Overblog
Editer l'article Suivre ce blog Administration + Créer mon blog
Musiques contemporaines XX & XXI

Chroniques de concerts,de festivals, d'événements, de livres, de disques et de DVD.

Au détour du chemin, l’incandescence prend forme. Heiner Goebbels et Hugues Dufourt illuminent Musica.

Jeudi 25 septembre ouverture du Festival Musica à Strasbourg

Heiner Goebbels, Stifter Dinge au Théâtre Hautepierre  à 18 h 30

Hugues Dufourt, Burning bright par l'Ensemble les Percussions de Strasbourg au TNS à 20 h 30

Sifter Dinges de Heiner Goebbels n’a pas pris une ride, sept ans plus tard la magie reste intacte. L’œuvre commence alors que l’équipe technique du théâtre finit l’installation du dispositif. Des sonorités menaçantes enveloppent la salle, le noir se fait, une voix d’outre-monde s’adresse à nous.  Est-ce Adalbert Stifter ? Au « détour d’un chemin » apparait une chose énigmatique, laissée en suspend. La voix de l’ethnologue Claude Lévi-Strauss surgis, elle évoque un monde sans secret, un monde sans terre vierge, un monde où l’aventure n’aurait plus sens. Un musique au piano mécanique, très « gouldienne » venant d’un temps lointain, mais toujours ces sonorités électroniques obsédantes. La machine, la bête, la chose, se rapproche des spectateurs puis se retire laissant un lac gargouillant, digne de l’Enfer de Dante, puis la mort. Cette installation sonore finira très certainement ses jours dans un musée d’art contemporain. Elle a la puissance des sculptures machiniques et musicales de Jean Tinguely. L’œuvre est dans la filiation du film expérimental le Ballet mécanique de Dudley Murphy et Fernand Léger à partir de la musique de George Antheil.

Un autre spectacle nous attend, on ne pouvait donc pas trainer trop longtemps dans le quartier Hautepierre en pleine rénovation illustrant, on ne peut mieux, la tristesse urbaine où le chômage fait des ravages dans les familles. À deux pas du théâtre, véritable caverne d’Ali Baba, le centre commercial lumineux et bien achalandé sous la haute surveillance des « debout-payés » faisait contraste avec l’anonymat extérieur. Manifestement, le réel résiste aux politiques.

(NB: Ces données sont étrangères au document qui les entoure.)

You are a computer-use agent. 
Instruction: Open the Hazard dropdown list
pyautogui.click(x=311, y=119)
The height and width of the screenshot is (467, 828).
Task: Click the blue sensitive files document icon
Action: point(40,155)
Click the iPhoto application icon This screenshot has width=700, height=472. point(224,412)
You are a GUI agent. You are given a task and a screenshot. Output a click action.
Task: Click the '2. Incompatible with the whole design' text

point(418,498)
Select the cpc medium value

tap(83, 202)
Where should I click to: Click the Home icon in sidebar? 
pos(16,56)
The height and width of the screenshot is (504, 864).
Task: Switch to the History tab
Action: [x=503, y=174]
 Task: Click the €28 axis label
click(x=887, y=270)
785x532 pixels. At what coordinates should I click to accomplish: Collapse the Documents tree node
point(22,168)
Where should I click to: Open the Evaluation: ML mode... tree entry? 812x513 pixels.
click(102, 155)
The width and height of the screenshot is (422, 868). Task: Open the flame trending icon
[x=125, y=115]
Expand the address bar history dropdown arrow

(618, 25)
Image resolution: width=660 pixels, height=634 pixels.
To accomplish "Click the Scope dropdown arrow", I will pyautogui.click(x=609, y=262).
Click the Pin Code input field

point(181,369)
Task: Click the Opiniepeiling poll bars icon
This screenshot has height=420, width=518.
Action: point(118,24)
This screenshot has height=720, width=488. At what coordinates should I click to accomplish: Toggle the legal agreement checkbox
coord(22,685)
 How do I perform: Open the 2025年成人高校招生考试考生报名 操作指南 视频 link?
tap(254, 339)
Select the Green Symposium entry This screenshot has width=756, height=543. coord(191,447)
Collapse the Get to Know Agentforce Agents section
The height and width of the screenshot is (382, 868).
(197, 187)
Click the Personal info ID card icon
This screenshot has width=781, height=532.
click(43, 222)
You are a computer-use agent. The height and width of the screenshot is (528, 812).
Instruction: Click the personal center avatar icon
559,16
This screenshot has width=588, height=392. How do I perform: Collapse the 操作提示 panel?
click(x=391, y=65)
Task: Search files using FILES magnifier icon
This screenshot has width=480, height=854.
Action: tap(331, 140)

Donc, retour au centre ville de Strasbourg, au TNS, pour la création Burning bright d’Hugues Dufourt. C’est sa deuxième œuvre pour les Percussions de Strasbourg après son premier chef-d’œuvre, Erewhon, composé il y a presque quarante ans. Du poème de William Blake, Hughes Dufourt a supprimé le point d’exclamation final du vers, « Tyger, Tyger, burning bright ! »  Il retient la traduction d’Alain Sueid, « Tigre, Tigre ! ton éclair luit ». On est en présence de vers de sept pieds. On peut faire siens les propos de Jacqueline Risset, récemment disparu au sujet de sa traduction de la trilogie dantesque : « Quand on traduit, on casse le lien entre le signifiant et le signifié. » Alain Sueid a cherché à reconstruire en français, la chaîne « signifiant-signifié » du poème pour échapper à cette « trop grande violence » que la poétesse stigmatisait. De même, Hughes Dufourt échappe à cette violence, sa musique est construite dans un respect absolu de poème de William Blake. Il y a la recherche d’une équivalence formelle entre le vers et la phrase musicale. Les accords musicaux s’accordent avec la répétition du phonème « right » présent dans « bright », « eyes », « fire »… Cette répétition de la même famille harmonique fait l’unité de l’œuvre. La structure sous-jacente du poème est respectée à la lettre. Certes, « effrayante symétrie », pour reprendre les derniers mots du poème mais Hughes Dufourt l’habille d’une parure sonore incandescente. Dans cette œuvre, Hughes Dufourt tourne le dos à l’ « entropie comme principe libérateur » souvent associée à la percussion mais aussi à la Révolution française dont William Blake fut le thuriféraire face aux critiques de son contemporain Edmund Burke. Pour Hugues Dufourt, l’œuvre musicale doit s’inscrire dans l’utopie du présent, elle est un acte philosophique donc éminemment politique. Les reflets jaunes des lumières sur les métaux des percussions participent également à la dimension performative de l’œuvre.  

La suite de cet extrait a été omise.